___ Fragmento del documento

Renatto Luyo

A estas alturas, el precio de una vida lo dispone el desprecio de quien se atribuye tamaña osadía. El sicariato en el Perú constituye una problemática cada vez más arraigada en nuestra sociedad. No hay un solo día; no hay un solo día, ya a estas alturas, en que un asesinato por encargo no manche algún noticiero, alguna familia, algún barrio. La sangre, pues, se ha normalizado. La vida y la muerte, ya a estas alturas, desembocan en lo insignificante, en lo trivial y en lo prescindible.

Un reciente informe de la Policía Nacional del Perú explica que, en lo que va de este año, más de 360 personas han sido víctimas del sicariato en Lima, siendo San Juan de Lurigancho, Ate y San Juan de Miraflores los distritos más afectados. Además, se detalla que los préstamos “gota a gota” y los desencuentros entre bandas del crimen organizado son el principal detonante. Sin embargo, las extorsiones y el cobro de cupos también dinamitan la integridad de emprendedores, comerciantes, empresarios y ciudadanos en definitiva.

______
___ Material proporcionado

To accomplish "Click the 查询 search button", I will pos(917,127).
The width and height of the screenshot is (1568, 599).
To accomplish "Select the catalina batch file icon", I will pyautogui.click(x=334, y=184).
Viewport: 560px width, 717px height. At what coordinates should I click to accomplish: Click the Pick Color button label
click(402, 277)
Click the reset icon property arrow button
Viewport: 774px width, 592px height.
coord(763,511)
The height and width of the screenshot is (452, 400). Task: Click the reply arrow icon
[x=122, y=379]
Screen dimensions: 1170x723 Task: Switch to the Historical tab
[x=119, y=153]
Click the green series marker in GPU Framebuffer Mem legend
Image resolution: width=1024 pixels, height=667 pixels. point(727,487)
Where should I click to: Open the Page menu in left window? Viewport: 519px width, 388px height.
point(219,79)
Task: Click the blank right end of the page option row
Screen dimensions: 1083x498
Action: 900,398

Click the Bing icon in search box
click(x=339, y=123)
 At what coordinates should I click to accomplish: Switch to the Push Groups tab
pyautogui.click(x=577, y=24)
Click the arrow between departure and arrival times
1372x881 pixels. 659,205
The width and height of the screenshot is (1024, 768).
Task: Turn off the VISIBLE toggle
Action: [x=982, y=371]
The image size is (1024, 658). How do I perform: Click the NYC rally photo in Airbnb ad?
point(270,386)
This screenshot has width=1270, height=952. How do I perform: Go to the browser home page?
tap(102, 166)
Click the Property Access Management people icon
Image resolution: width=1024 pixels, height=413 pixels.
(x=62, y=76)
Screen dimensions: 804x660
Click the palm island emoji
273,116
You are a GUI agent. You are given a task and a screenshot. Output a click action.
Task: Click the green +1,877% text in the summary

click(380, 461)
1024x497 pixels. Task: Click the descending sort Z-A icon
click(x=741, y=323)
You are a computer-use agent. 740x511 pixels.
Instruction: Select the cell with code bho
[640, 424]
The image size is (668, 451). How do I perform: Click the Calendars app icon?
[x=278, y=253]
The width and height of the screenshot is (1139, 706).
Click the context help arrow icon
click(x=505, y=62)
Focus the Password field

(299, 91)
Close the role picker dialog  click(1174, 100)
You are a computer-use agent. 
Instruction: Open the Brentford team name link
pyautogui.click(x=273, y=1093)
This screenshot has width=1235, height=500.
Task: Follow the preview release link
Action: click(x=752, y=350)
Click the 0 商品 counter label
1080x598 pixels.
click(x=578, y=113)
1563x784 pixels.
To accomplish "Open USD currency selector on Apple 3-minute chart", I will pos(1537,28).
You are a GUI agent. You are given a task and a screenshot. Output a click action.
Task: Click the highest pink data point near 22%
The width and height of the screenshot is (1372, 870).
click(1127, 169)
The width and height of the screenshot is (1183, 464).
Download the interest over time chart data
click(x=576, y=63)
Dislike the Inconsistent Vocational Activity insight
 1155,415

______

Lista de tareas:
a. Indica si cada afirmación coincide con el texto sobre el sicariato, respondiendo sí o no y citando las palabras decisivas del texto: (i) Según el informe policial, en lo que va del año más de 360 personas han sido víctimas del sicariato en Lima. (ii) Ate es el único distrito señalado como el más afectado. (iii) El informe identifica las extorsiones como el principal detonante.
b. Transcribe sin cambios el pasaje del texto sobre el sicariato que empieza con "A estas alturas, el" y continúa hasta "en lo prescindible.".
c. Redacta la continuación del texto sobre el sicariato a partir de su última oración.

Problemas resueltos:
a.
(i) Sí: "más de 360 personas han sido víctimas del sicariato en Lima".
(ii) No: "siendo San Juan de Lurigancho, Ate y San Juan de Miraflores los distritos más afectados".
(iii) No: "los préstamos “gota a gota” y los desencuentros entre bandas del crimen organizado son el principal detonante".

b.
A estas alturas, el precio de una vida lo dispone el desprecio de quien se atribuye tamaña osadía. El sicariato en el Perú constituye una problemática cada vez más arraigada en nuestra sociedad. No hay un solo día; no hay un solo día, ya a estas alturas, en que un asesinato por encargo no manche algún noticiero, alguna familia, algún barrio. La sangre, pues, se ha normalizado. La vida y la muerte, ya a estas alturas, desembocan en lo insignificante, en lo trivial y en lo prescindible.

c.
Y es que la desmoralización de la sociedad peruana se acentúa cada vez más. Por todos los frentes, ya a estas alturas, salta evidencia de que el país atraviesa una crisis moral silenciosa y delicada, pero –a su vez– corrosiva y profundamente perjudicial que continúa carcomiendo todos los rincones de la estructura social. La salida, por lo tanto, puede que trascienda incluso a aquellas medidas coercitivas que se aplican desde los organismos tradicionales y –en realidad– contemple discusiones sobre cómo una sociedad moralmente enferma está condenada a producir malos frutos.

También es cierto que, a estas alturas, enfrentar el sicariato solamente a través de las discusiones morales mientras uno vive con la incertidumbre de saberse tan frágil no sería del todo sensato. Sin embargo, tampoco sería prudente pretender depositar la solución absoluta a lo inmediato de una frontalidad policial o judicial. La situación amerita –verdaderamente– atacar tanto las causas como las consecuencias; tanto la superficie como la profundidad. Comprender su relevancia. Dimensionarla.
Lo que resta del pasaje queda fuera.